Y es que a la situación creada no es ajena la persistente patrimonialización que UPN ha hecho del Convenio, y muy especialmente la actitud de Barcina, que reiteradamente ha acudido al Estado para que le resuelva los problemas que su minoría política y su insistencia en actuar a espaldas del Parlamento le generan. El Convenio se ha convertido así, en sus manos, en un arma arrojadiza contra la oposición. Hasta tal punto han llegado las cosas, que el Gobierno de Navarra llegó a extender a este ámbito tan delicado su afán por la contabilidad creativa, acudiendo presuroso a Madrid para que le adelantaran 200 millones de los ajustes por impuestos indirectos con el fin de tapar agujeros presupuestarios. Quizá Barcina o Salvador piensen que en Madrid cuela su retórica de Navarra foral y española como dique de contención de separatismos y baluarte de la España una, pero allá se miran las cosas de otra manera, desde otra perspectiva. Favor con favor se paga. A día de hoy, con una negociación política y técnicamente muy compleja en puertas, Barcina sigue sin formar la comisión negociadora que le ha reclamado el Parlamento y el Gobierno responde con evasivas cuando se le plantea la cuestión. Nuevamente se pretende utilizar el régimen foral con fines partidistas, con la pérdida de fuerza negociadora que ello acarrea, acrecentada por la debilidad política de UPN. Barcina parece no entender que no es UPN quien negocia, sino Navarra; ni que lo que negocia no es su programa político, sino un marco estructural en el que luego se pueden desenvolver políticas de diverso signo.

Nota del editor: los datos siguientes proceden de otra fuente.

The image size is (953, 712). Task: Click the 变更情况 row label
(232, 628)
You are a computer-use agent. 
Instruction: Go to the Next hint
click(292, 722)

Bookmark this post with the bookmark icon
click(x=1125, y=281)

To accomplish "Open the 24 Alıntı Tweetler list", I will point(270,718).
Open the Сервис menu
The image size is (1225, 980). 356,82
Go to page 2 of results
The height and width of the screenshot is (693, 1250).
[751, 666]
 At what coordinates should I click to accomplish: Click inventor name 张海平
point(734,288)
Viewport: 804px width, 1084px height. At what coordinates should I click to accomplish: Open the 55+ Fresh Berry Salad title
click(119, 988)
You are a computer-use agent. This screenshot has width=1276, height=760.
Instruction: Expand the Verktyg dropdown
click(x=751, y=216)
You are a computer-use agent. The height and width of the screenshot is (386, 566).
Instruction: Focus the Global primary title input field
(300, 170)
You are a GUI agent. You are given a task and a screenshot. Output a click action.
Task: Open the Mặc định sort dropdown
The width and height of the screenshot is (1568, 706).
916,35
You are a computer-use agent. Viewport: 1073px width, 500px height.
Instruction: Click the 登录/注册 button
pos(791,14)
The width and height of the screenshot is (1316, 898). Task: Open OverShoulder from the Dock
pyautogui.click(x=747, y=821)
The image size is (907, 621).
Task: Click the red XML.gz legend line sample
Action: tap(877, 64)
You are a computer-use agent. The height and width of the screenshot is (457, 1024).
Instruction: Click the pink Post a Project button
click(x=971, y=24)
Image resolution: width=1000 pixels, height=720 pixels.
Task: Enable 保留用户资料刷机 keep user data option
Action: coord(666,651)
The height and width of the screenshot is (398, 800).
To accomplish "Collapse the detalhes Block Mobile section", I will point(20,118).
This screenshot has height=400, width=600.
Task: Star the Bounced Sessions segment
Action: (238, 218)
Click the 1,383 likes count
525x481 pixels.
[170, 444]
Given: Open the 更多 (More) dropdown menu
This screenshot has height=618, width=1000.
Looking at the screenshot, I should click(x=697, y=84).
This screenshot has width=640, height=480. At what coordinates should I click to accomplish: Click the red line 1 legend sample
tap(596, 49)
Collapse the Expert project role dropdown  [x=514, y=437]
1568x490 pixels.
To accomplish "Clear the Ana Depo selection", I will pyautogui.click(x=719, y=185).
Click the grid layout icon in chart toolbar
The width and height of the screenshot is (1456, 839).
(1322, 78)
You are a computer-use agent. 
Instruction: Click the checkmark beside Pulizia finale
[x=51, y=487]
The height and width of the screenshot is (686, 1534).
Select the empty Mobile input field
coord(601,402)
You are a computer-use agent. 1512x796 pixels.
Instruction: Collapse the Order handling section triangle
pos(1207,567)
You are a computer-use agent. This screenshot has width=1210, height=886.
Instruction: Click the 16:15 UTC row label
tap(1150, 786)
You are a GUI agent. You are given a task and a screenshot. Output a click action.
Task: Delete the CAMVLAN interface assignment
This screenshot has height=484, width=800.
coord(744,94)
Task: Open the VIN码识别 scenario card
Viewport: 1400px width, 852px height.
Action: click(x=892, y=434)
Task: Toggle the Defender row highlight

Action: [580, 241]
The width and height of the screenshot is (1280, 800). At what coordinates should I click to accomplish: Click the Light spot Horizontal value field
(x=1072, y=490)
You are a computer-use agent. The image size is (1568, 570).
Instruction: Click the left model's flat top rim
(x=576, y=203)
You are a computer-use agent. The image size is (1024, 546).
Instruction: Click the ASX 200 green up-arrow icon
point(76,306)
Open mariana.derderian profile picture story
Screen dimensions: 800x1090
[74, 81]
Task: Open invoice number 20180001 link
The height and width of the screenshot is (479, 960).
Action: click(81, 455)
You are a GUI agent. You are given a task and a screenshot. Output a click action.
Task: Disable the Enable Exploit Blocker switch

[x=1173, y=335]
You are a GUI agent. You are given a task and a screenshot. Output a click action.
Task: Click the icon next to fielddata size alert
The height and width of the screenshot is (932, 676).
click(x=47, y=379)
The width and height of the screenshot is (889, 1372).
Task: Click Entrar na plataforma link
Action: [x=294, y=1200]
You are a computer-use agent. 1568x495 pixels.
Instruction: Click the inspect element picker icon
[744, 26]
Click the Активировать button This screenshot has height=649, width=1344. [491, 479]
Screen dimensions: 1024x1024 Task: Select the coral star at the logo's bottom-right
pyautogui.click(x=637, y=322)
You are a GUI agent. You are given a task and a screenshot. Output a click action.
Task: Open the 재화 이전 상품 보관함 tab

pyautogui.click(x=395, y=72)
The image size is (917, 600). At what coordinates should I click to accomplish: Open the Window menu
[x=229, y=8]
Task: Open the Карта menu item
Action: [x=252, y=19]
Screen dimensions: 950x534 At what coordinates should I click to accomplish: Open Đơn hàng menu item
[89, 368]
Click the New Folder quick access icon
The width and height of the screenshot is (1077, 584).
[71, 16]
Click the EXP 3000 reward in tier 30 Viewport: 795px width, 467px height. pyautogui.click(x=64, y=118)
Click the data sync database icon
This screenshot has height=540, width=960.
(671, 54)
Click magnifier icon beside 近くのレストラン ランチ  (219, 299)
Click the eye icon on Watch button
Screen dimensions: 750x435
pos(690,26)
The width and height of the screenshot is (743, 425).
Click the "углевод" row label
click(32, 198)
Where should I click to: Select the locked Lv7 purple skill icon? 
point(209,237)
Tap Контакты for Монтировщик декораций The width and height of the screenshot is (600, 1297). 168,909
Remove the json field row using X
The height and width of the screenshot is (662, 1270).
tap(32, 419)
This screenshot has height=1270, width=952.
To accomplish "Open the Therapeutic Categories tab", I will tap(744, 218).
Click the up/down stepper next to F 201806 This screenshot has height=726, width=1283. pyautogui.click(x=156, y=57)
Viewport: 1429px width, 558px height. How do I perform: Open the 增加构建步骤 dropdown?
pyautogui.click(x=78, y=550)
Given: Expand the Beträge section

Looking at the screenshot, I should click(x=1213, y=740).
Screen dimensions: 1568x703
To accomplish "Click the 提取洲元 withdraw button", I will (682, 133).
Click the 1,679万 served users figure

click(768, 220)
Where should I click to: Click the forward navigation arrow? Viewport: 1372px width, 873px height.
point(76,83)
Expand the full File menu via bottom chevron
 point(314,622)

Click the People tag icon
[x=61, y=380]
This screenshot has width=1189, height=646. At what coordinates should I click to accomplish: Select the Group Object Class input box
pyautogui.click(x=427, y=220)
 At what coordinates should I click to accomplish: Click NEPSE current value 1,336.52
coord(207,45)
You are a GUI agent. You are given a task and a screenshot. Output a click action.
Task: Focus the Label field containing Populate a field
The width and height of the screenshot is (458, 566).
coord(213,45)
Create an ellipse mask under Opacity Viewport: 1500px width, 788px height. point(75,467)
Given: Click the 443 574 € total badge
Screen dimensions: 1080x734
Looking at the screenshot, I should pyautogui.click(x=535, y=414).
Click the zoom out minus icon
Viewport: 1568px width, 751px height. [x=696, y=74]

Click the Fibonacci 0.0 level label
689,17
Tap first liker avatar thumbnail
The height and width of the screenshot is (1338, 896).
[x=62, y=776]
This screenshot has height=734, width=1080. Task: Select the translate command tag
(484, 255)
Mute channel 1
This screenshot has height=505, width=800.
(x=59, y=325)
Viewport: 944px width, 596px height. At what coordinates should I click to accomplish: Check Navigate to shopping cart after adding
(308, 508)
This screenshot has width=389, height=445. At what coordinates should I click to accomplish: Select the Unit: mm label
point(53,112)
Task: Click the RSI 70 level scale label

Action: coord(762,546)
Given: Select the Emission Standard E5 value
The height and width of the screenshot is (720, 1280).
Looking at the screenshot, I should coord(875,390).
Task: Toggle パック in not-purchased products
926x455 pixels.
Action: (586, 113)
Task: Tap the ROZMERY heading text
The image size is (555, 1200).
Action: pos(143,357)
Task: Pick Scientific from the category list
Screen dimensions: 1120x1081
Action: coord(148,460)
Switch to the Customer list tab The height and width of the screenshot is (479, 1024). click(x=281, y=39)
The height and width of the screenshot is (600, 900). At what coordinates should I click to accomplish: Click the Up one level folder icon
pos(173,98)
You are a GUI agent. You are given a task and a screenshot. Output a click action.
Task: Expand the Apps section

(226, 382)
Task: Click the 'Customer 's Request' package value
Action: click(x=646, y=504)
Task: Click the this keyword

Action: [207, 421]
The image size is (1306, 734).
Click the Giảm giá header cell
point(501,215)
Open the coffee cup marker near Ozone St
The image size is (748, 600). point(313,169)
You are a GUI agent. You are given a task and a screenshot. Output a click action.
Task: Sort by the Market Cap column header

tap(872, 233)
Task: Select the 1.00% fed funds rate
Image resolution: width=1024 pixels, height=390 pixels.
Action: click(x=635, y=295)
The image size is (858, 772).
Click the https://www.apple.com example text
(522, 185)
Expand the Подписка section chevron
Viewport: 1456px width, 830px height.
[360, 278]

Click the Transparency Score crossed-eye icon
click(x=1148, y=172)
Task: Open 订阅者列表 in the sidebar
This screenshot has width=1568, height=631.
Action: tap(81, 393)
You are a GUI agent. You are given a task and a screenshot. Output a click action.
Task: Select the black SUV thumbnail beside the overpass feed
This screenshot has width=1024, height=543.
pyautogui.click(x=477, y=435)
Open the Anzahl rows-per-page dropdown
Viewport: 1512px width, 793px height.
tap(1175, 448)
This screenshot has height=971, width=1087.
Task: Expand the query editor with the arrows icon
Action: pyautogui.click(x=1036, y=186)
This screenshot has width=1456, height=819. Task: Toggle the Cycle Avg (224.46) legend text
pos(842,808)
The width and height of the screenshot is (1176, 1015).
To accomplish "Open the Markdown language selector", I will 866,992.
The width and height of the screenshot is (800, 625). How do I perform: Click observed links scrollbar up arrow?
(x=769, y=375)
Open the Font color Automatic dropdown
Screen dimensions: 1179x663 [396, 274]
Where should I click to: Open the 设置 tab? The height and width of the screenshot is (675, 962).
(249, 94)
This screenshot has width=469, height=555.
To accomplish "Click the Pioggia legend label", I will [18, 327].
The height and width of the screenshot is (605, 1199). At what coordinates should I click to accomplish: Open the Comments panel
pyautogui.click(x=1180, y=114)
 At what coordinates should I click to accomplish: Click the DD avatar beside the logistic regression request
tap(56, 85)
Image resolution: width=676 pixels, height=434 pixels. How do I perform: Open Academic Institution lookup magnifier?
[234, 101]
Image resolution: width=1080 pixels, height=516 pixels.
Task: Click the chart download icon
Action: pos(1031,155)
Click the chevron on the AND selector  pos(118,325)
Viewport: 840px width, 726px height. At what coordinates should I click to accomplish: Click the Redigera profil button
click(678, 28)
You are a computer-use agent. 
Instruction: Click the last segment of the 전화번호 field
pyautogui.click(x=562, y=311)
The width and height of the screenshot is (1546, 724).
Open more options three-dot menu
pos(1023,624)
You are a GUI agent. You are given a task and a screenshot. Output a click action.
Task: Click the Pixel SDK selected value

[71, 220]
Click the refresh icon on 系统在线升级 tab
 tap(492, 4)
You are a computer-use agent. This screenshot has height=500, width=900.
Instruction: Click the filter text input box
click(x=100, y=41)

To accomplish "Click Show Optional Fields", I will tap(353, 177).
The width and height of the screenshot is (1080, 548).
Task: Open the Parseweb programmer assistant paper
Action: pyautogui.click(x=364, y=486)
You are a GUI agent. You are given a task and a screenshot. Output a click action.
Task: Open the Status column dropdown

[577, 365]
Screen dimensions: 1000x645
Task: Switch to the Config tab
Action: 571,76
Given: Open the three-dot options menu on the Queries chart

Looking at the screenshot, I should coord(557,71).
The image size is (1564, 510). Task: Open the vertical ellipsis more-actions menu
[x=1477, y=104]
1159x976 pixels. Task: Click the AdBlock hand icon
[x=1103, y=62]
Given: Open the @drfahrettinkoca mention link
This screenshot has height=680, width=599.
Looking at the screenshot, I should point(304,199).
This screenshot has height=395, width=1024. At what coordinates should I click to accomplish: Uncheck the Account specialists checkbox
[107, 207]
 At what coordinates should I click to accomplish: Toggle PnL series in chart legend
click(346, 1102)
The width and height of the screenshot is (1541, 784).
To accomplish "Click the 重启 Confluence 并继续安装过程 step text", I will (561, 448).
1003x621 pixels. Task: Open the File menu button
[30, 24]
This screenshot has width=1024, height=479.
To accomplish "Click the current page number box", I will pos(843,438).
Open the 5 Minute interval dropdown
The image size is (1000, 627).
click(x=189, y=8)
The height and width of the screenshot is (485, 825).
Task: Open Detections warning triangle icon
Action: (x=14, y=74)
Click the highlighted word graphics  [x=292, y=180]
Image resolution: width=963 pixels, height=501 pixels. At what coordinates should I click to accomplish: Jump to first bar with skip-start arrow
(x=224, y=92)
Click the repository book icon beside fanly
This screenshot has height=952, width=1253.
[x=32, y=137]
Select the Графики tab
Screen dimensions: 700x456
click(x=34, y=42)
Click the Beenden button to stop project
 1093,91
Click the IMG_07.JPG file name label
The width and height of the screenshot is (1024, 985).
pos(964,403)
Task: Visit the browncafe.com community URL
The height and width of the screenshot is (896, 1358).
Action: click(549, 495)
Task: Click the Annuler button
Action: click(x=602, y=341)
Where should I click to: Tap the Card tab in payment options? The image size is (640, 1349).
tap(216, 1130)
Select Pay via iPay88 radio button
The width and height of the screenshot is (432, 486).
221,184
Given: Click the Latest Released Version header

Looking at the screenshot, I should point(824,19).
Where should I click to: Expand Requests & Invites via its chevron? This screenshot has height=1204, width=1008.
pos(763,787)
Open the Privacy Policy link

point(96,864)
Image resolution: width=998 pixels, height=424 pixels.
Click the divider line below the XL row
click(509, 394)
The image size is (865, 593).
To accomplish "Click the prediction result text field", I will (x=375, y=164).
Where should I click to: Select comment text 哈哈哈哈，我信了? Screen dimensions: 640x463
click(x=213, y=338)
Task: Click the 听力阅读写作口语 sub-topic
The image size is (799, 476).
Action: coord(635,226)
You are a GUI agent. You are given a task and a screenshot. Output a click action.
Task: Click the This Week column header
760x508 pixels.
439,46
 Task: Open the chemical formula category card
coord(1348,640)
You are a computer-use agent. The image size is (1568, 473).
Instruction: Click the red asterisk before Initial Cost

En las declaraciones que hizo Barcina para comentar la sentencia que nos ocupa, mencionó varias veces la palabra tradición. Y es que cuando ella habla del fuero parece referirse más a una reliquia medieval que a una herramienta moderna de autogobierno. De alguna manera, no es más que la heredera de aquella élite navarra que en 1841 intercambió deuda por soberanía y se avino a ser el brazo ejecutor en la provincia de los designios estatales. Hoy el fuero es otra cosa, pero UPN parece anclado en las ensoñaciones cuarentaiunistas. El problema es que, habiendo mucha deuda (económica y política), queda mucha menos soberanía para intercambiar.
Hace unos meses, la presidenta Barcina sostuvo en el Parlamento que si se daba la ocasión de una nueva gamazada, ella misma la encabezaría, en defensa del régimen foral de Navarra. Pues bien, ahora tiene la oportunidad de hacer honor a su palabra, aunque la foralidad no parece formar parte de sus genes políticos, más proclives a favorecer intereses empresariales de las Koplowitz que a esforzarse por entender las Coplas de Monteagudo. Y eso no es modernidad, sino vasallaje y servidumbre.